Organisations must commit to transparent pay practices, ensuring that compensation structures are equitable and free from bias – benefiting all employees. Alongside this, robust mentorship and sponsorship programs can serve as a means of providing the support and opportunities suitable candidates, whatever their sex or gender, need to advance into their desired leadership roles.
Rather than treating DEI efforts as symbolic gestures, objectives should be written into core business strategies as a vehicle for meaning change. Stronger data-driven approaches, including transparent diversity reporting and genuine integration of DEI into leadership structures, will encourage accountability across all organisational levels. By investing in training that focuses on behavioural changes – rather than mere compliance – inclusivity becomes embedded in workplace culture.
In case this argument isn’t compelling enough, research from BGC shows that organisations that prioritise diversity and inclusion see a 50% reduction in attrition rates and demonstrate greater adaptability to market fluctuations. As businesses navigate shifting regulatory, social, and economic landscapes, those that integrate DEI into their everyday operations will ultimately be better positioned for resilience and sustained success.
Whether inspecting the benefits of a robust DEI strategy from a business or equality perspective, there’s no escaping the fact that true progress demands intentional action, and a commitment to lasting cultural change.
Gender diversity as a regulatory and risk imperative
The push for gender diversity in finance is not just about fairness – it’s a regulatory, operational and reputational necessity. UK Finance regulators, including the Financial Conduct Authority (FCA) have made it abundantly clear that diversity and inclusion are governance and conduct issues, not just HR concerns.
In 2024, the FCA proposed rules requiring firms to set and disclose diversity targets, with potential regulatory consequences for those failing to demonstrate meaningful progress. Failure to address this could invite scrutiny.
Beyond the regulatory expectations, gender-diverse leadership teams have been proven to enhance risk management and decision-making. A 2023 McKinsey report found that companies with diverse executive teams were 27% more likely to outperform their peers financially, while also demonstrating stronger governance and crisis resilience. These findings align with growing evidence that homogenous leadership groups are more susceptible to hive-mind thinking, leading to riskier decision-making and weaker oversight.
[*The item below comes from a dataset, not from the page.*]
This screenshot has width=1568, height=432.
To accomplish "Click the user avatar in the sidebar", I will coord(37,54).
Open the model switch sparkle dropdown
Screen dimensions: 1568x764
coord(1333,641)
Inclusion is the engine that turns diversity into a true business advantage – unlocking a rich mix of experiences and perspectives that drive innovation and success. But, diversity alone isn’t enough. Organisations must foster a culture where every individual feels safe and comfortable to be themselves, empowered to contribute, and confident that their voice will be heard without fear of abuse, discrimination or backlash. These types of workplace cultures encourage active participation, and tap into a deep well of knowledge from unique backgrounds and insights.
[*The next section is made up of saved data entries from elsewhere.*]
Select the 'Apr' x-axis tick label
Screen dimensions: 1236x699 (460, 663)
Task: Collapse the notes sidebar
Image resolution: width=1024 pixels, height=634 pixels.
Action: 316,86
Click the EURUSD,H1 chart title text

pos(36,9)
Gender diversity is not a ‘nice-to-have’ initiative or scheme, it’s a critical factor in regulatory compliance, risk mitigation and sustainable safeguarding. Financial institutions must treat it with the same urgency as any other stability and reputation risk.
Shattering the illusion of equality
The journey towards gender equality in the UK’s financial services sector is far from complete. The persistent pay gaps, declining leadership representation, and waning DEI initiatives serve as stark and very real reminders of the work that’s still needed to be done.
As industry leaders, we must confront these challenges head-on, dismantling the barriers that perpetuate inequality, and play their part in cultivating environments where talent and ambition are true catalysts for success.